I problemi di metodo hanno ingarbugliato le trattive sul decreto Rilancio. Perché al vertice di maggioranza, invece di ricercare un compromesso politico, il governo si è presentato con l’articolato del provvedimento, provocando il malumore dei ministri per nulla disposti a fare i passacarte. Risultato: dopo due settimane, anche ieri Conte ha dovuto rinviare a oggi.
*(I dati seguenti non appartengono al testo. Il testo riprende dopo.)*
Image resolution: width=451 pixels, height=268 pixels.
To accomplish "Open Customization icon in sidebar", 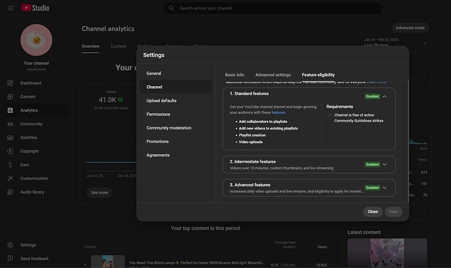I will pyautogui.click(x=10, y=178).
E agli errori di metodo si uniscono «gravi mancanze di merito», denunciate in modo bipartisan dai democratici e dai grillini, che hanno messo nel mirino anche il ministro Gualtieri: l’accusa è che le norme non esprimono una linea di politica economica ma sono «l’affastellamento dei fondi di magazzino dei direttori generali dei vari dicasteri».
Fallimenti delle task force
Il caos attorno al decreto Rilancio è tale che rischia di pregiudicare il varo del decreto Liquidità alla Camera: l’esame dell’Aula è stato calendarizzato per mercoledì della prossima settimana, ma il ministero dell’Economia ha fatto sapere che tutte le forze del Mef sono impegnate, e fino a venerdì nessuno potrà andare in commissione a Montecitorio, dove si devono esaminare i quattrocento emendamenti presentati al provvedimento. Tanto basta per capire che il braccio di ferro sulla regolarizzazione dei braccianti è solo la faccia illuminata della luna, dietro cui si intuiscono le ombre dei parlamentari che subiscono le pressioni dei territori e sommano le invettive private con le proteste pubbliche: dopo i flash mob dei ristoratori a Milano, ieri sono apparsi i manifesti dei commercianti a Roma. La crisi è in atto, ma dato che è una crisi di consunzione dovrà prima consumarsi, siccome «nessuno avrà il coraggio di muoversi», dicono nel Pd: «E tutti resteranno in attesa di un evento esterno, che sarà il fattore scatenante». Ma mentre si registrano i fallimenti di task force sempre più pletoriche e di commissari sempre più in affanno, il governo trova il tempo per dividersi (anche) sulle nomine. E la sfida sui vertici dei servizi sarà un’anticipazione della resa dei conti tra Di Maio, il Pd e il premier, che — rivelano fonti di maggioranza — «sull’Aise si sta giocando una partita personale. Ed è molto presente, in stile Dpcm». Finché c’è nomina c’è speranza.